家屋を突き破りながらも、誰一人傷つけなかったという出来事は、偶然というには出来すぎていて、どこか導かれてきたかのようだ。
この地を訪れると、不思議と“つながり”を感じる。
以前、何気なく訪れた隕石落下地点だった。翌日に、映画『君の名は』を観て驚いたことも、ふと思い出す。まさにシンクロニシティというか偶然というか。
場所と時間、記憶と感情が重なり合い、ひとつの線になるような感覚。

人の存在が小さくなる、広大な青の世。
さらに車を走らせ、多古鼻へ向かう。
断崖の上から見渡す日本海は、どこまでも広く、ただ青い。
風に乗って運ばれてくる潮の匂いと、春の柔らかな光が、心をゆっくりとほどいていく。
遊覧船は波のために欠航。
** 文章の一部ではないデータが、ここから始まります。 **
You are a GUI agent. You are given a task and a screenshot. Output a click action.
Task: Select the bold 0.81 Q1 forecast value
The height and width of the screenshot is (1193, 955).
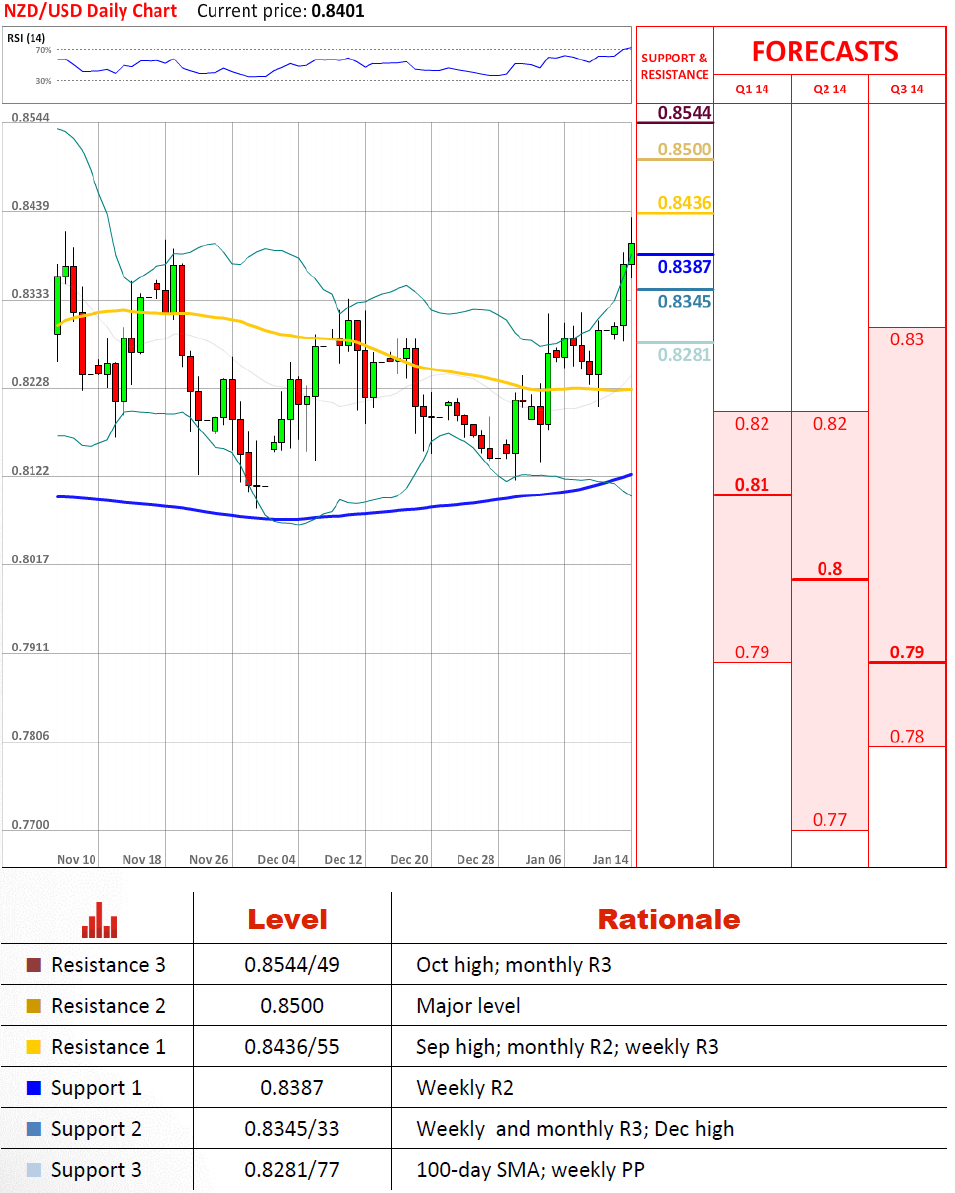tap(752, 485)
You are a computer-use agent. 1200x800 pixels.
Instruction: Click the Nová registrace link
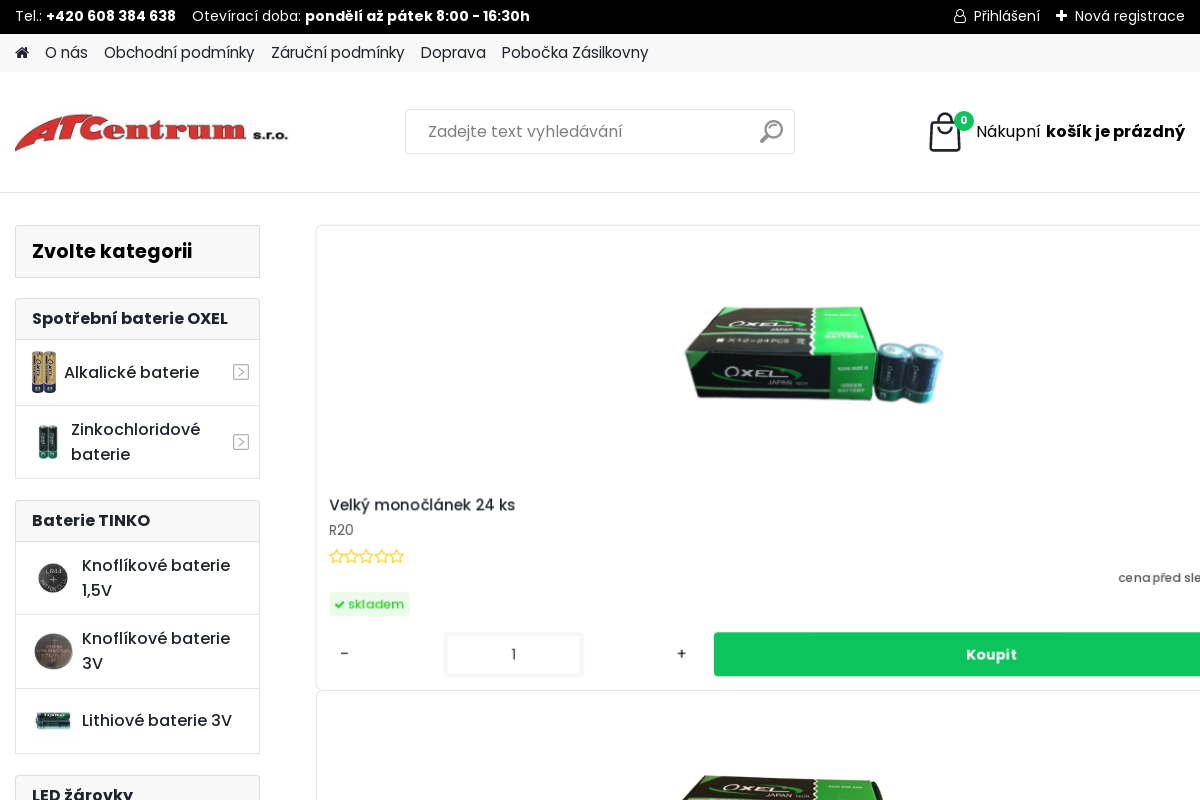[1120, 16]
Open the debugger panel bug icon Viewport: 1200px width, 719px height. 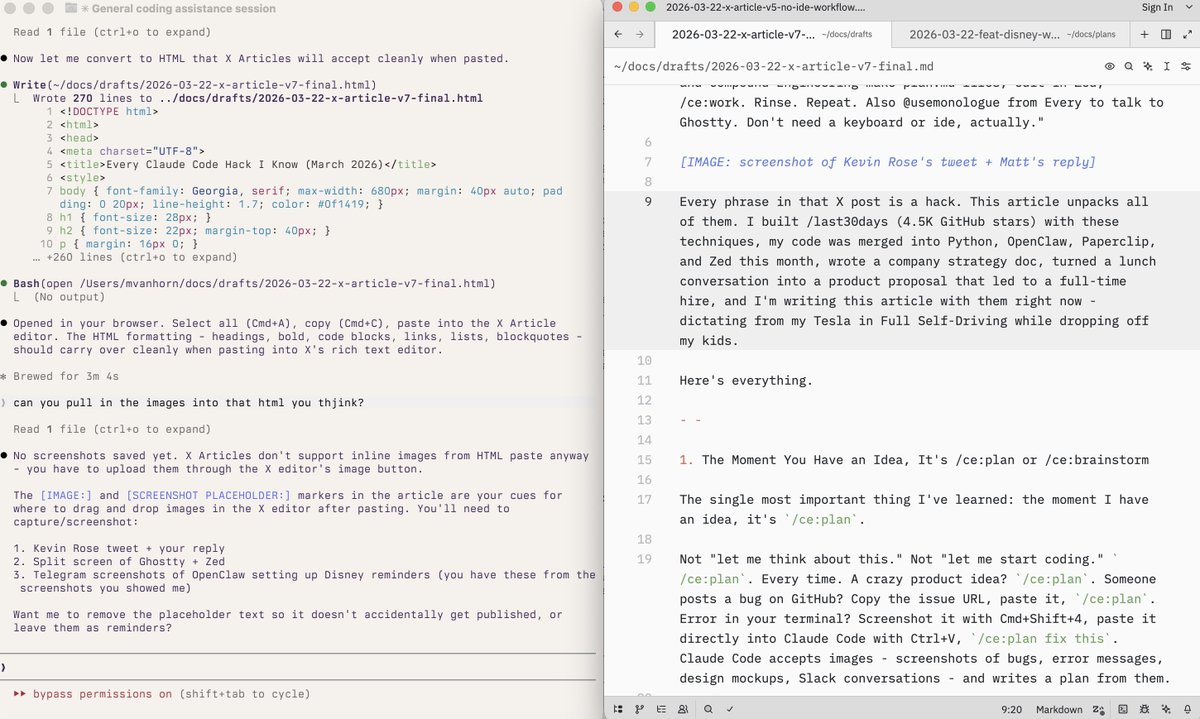(1145, 709)
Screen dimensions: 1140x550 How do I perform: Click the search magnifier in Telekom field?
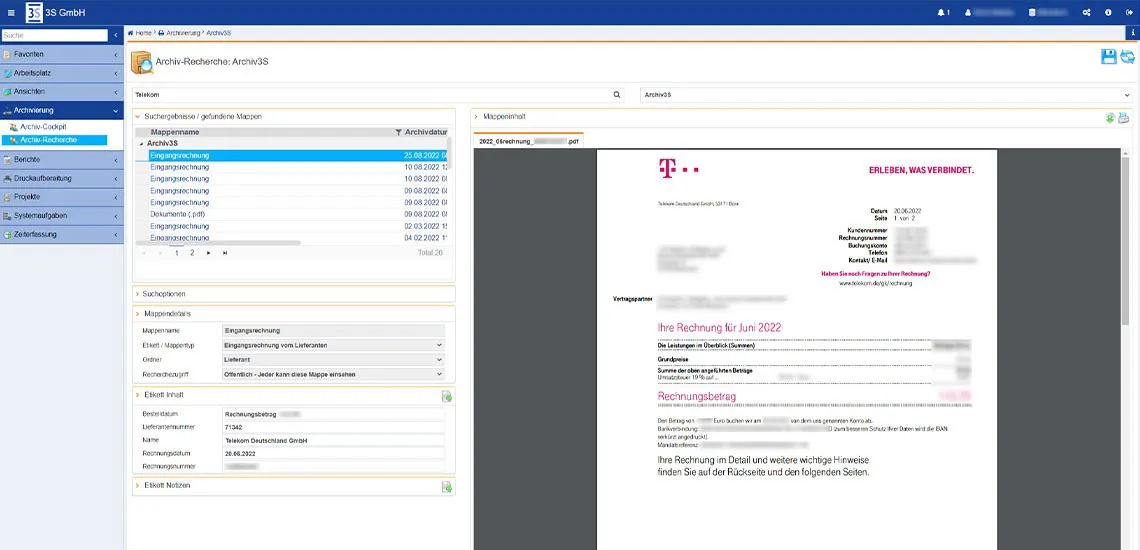617,95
それすらも、この場所の自然のリズムなのだろう。
食堂でいただいた、サザエご飯の定食。
素朴でありながら、驚くほど深い味わいだった。
しかもこのご時世に、信じられないほど良心的な価格。
三連休にもかかわらず、人は少なく、時間は静かに流れている。
半島の海側は道が入り組み、かつては不便な土地だったに違いない。
だからこそ、人の手が入りすぎず、荒々しい自然がそのまま残っている。
展示施設で出会った男性は、この地には環境破壊を免れた、貴重な生態系が残っていると語った。

この地の物語は、まだ奥深く続いて。
人が入りにくかったからこそ、守られてきたものが、確かにここにはある。
思えばこの半島が、日本海の荒波を受け止め、その内側に宍道湖や中海を生み、豊かな大地を育ててきた。
そこに出雲の文化が花開いたことも、きっと自然の流れなのだろう。
今では人の気配は少なく、静けさが広がるこの場所。
しかしその分だけ、自然は深く、濃く息づいている。
またふと、訪れたくなるだろう。
半島の海側――“裏”と呼ばれるこの場所は、どこか現実から少し外れた、もうひとつの世界の入口のように、静かにそこに在り続けている。